Work request: Keep each line of the material that includes "resolution", and leave out the rest.

Material for this task:
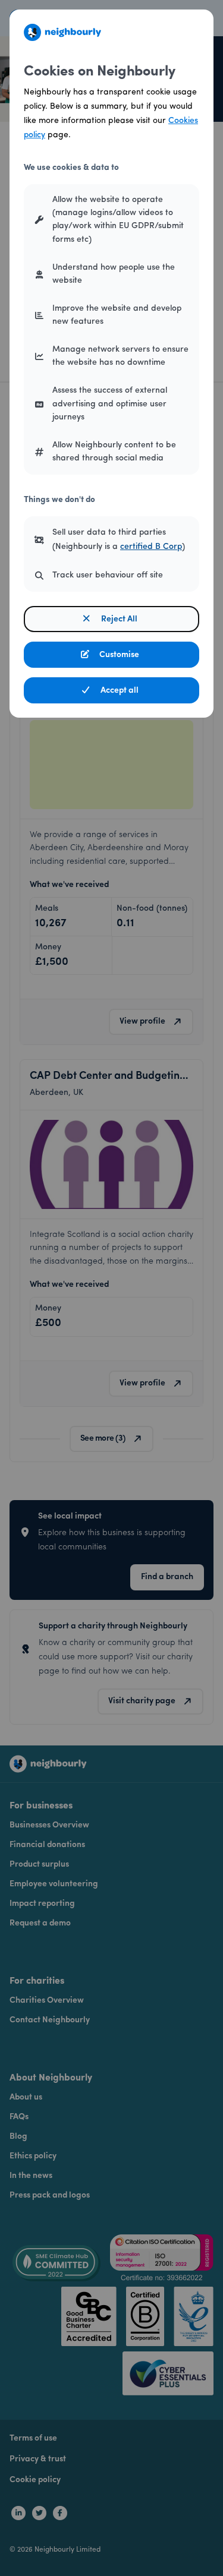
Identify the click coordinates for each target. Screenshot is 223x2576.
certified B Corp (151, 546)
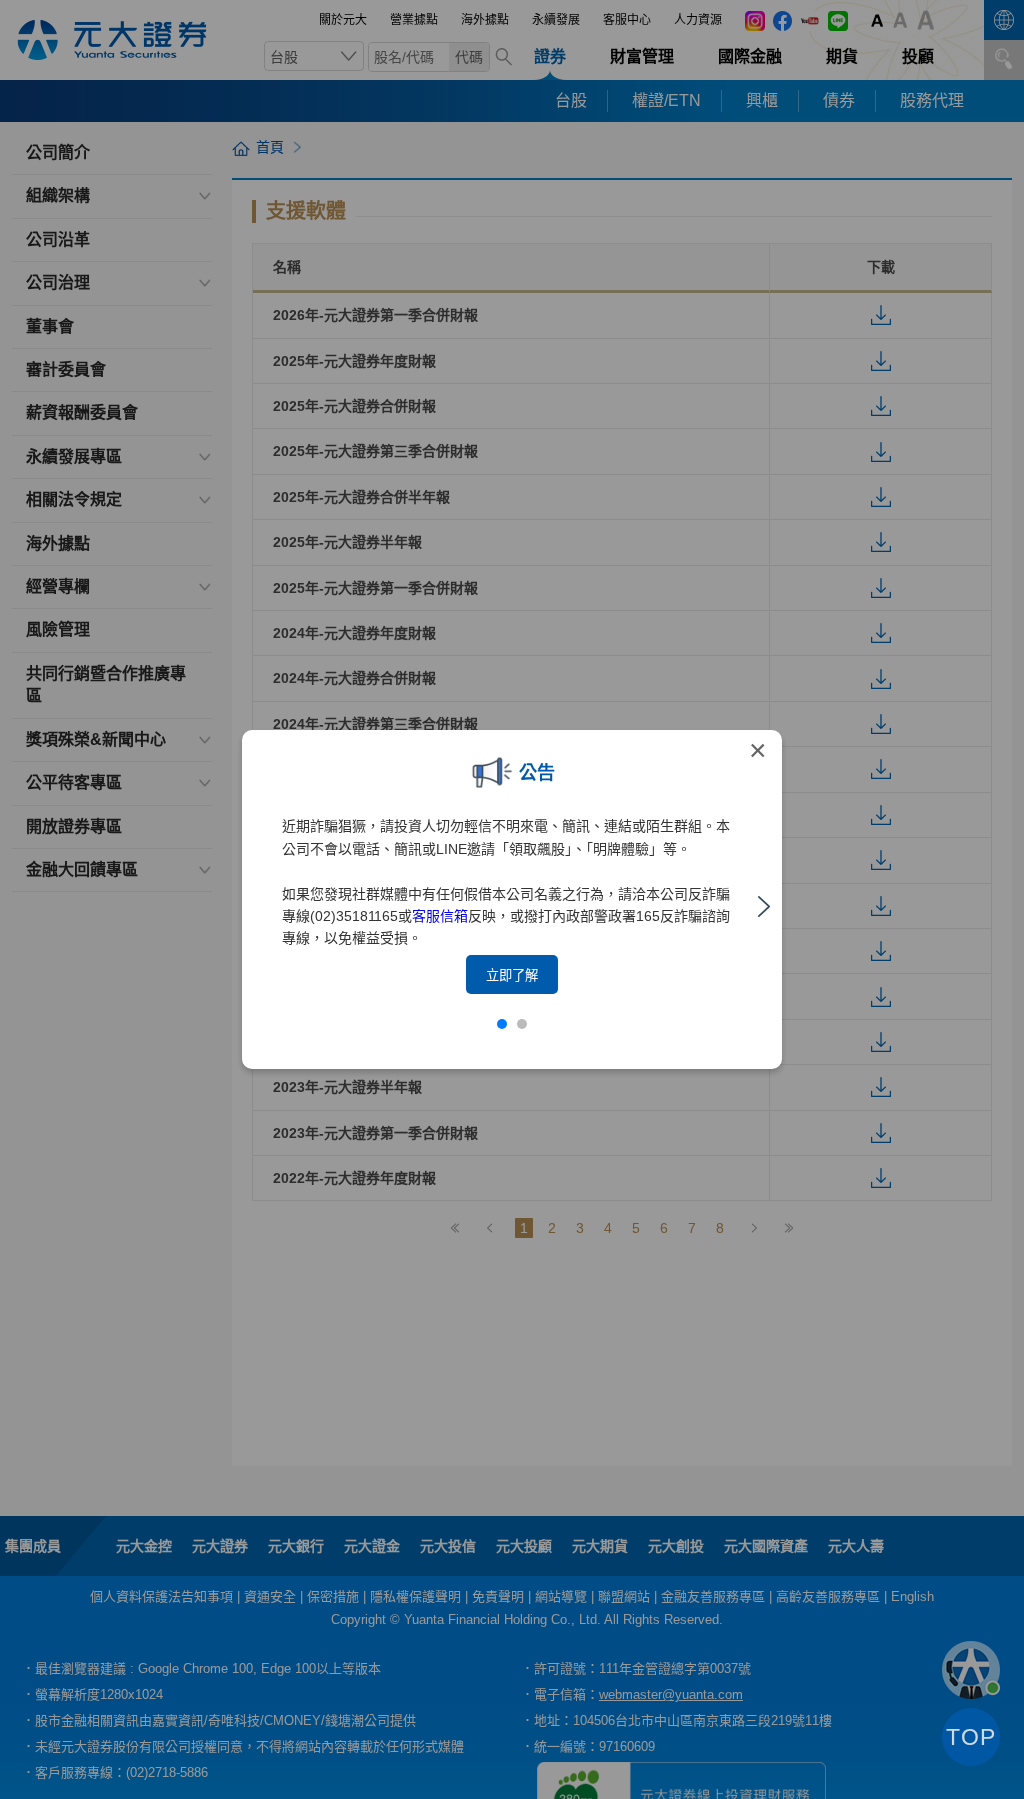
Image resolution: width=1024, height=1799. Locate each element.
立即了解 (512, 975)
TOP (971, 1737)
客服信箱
...
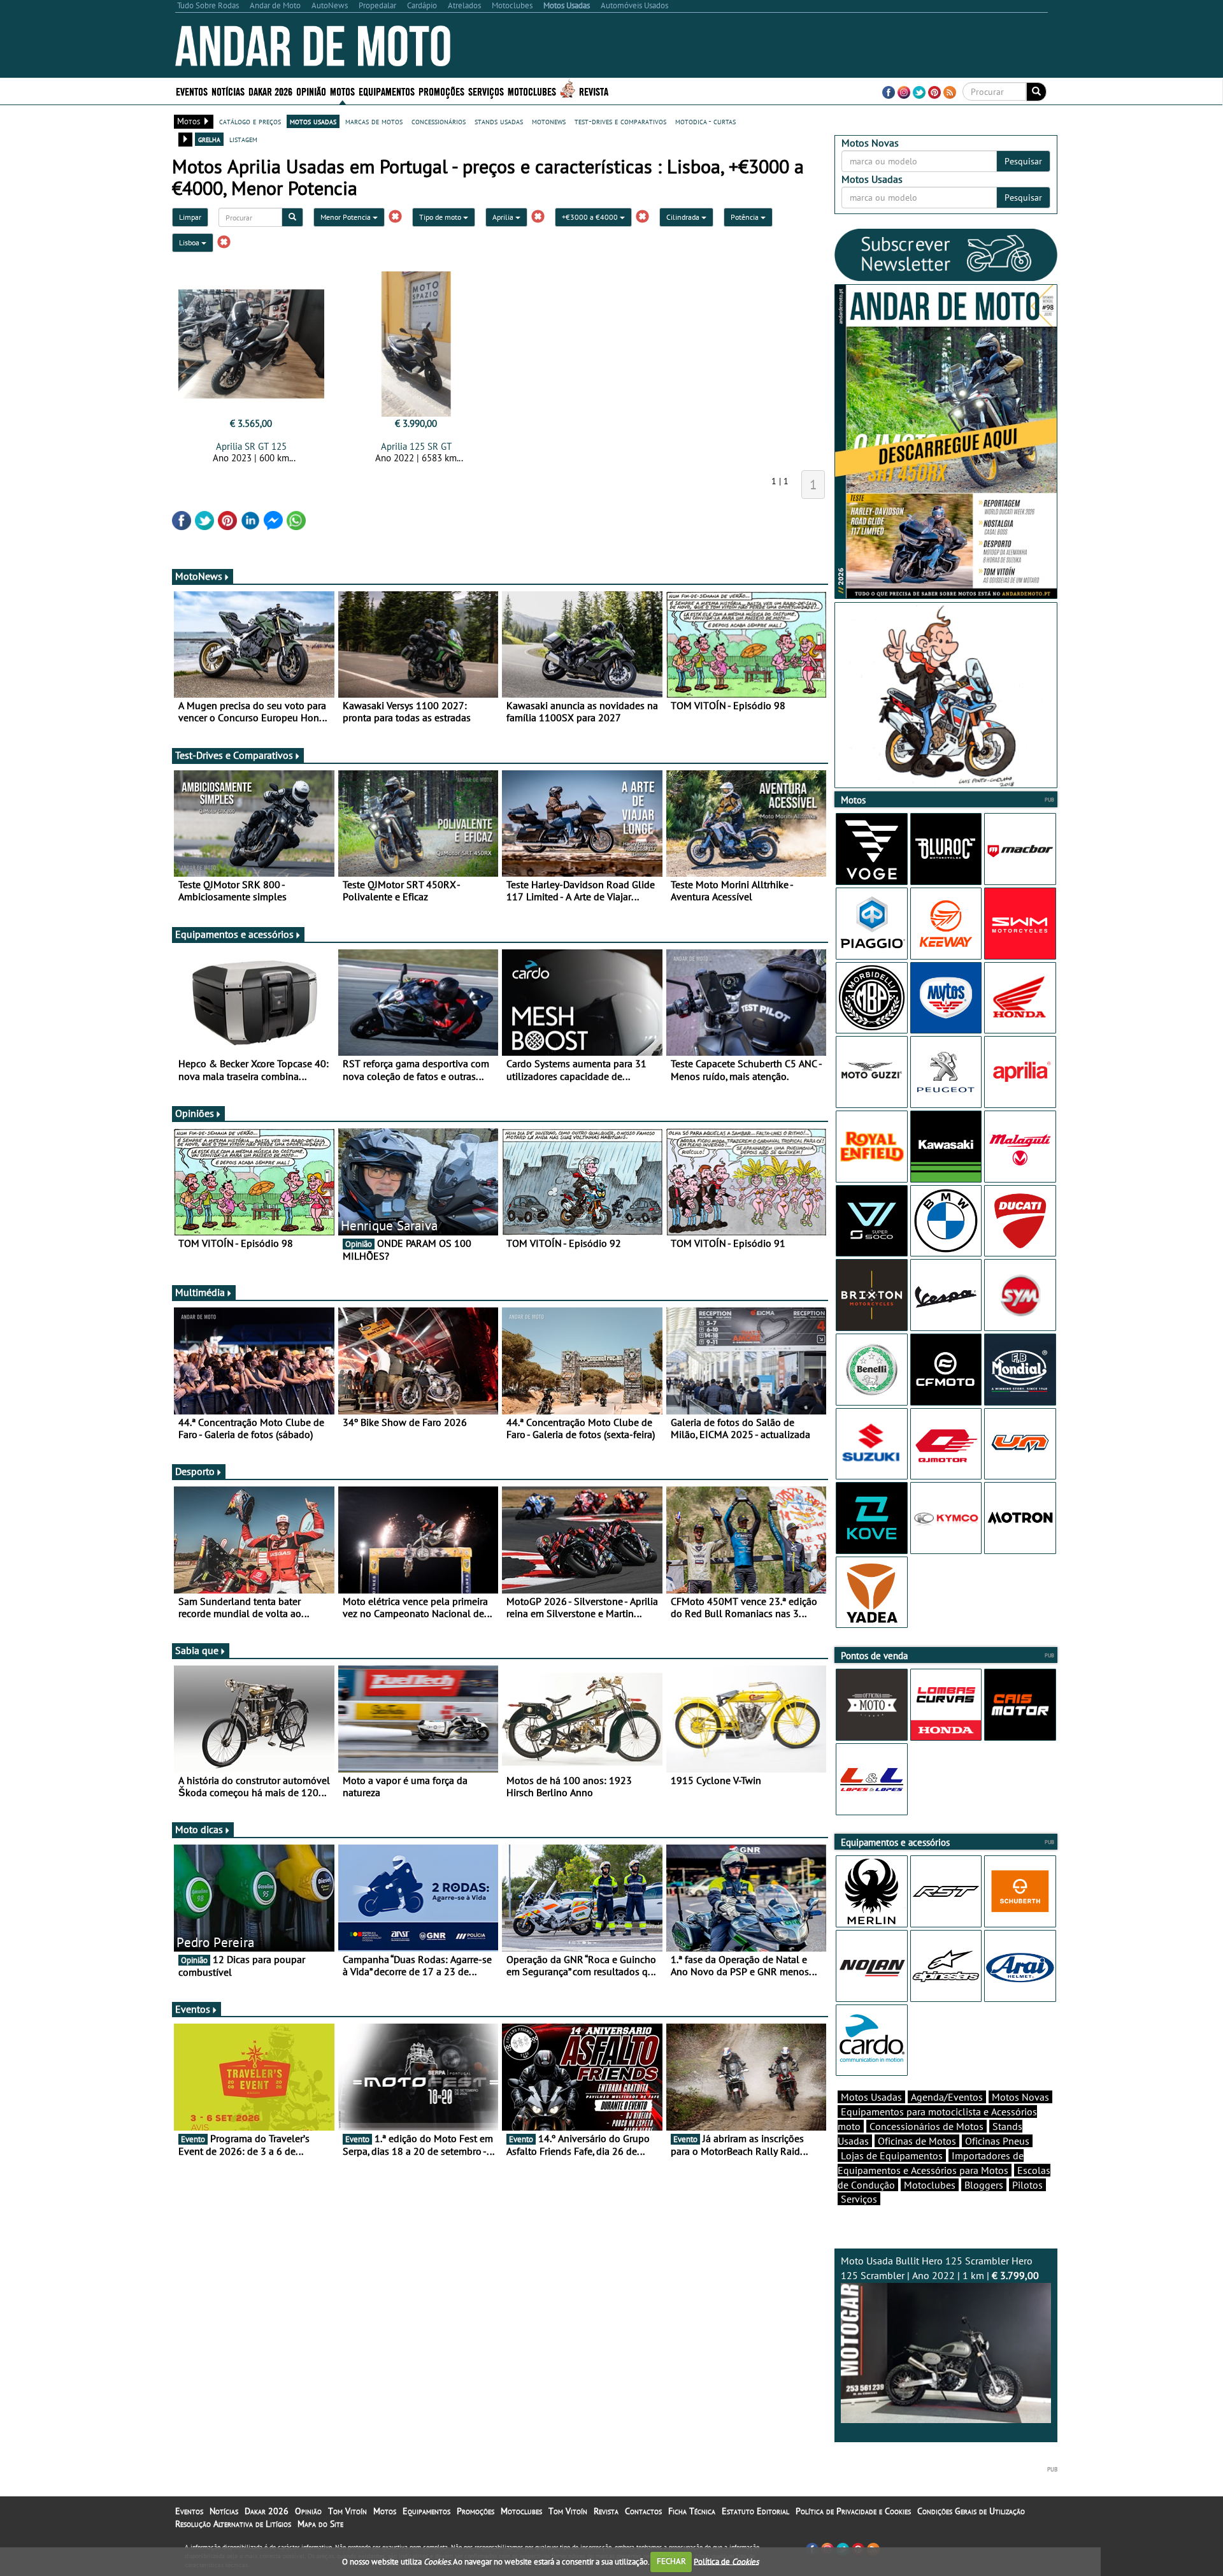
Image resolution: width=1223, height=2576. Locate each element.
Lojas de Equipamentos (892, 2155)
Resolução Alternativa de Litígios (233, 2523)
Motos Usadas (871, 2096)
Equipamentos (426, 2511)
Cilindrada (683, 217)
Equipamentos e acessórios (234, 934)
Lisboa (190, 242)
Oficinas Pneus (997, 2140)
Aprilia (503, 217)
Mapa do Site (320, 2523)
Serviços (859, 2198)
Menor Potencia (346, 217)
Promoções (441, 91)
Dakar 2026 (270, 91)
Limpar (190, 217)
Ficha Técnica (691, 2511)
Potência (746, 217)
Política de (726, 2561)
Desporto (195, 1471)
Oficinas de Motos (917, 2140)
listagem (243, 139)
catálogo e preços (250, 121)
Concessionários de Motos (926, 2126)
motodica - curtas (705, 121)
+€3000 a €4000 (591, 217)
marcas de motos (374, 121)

Written answer:
Image resolution: width=1024, height=1799. Locate each element.
Image resolution: width=1223, height=2576. Locate each element.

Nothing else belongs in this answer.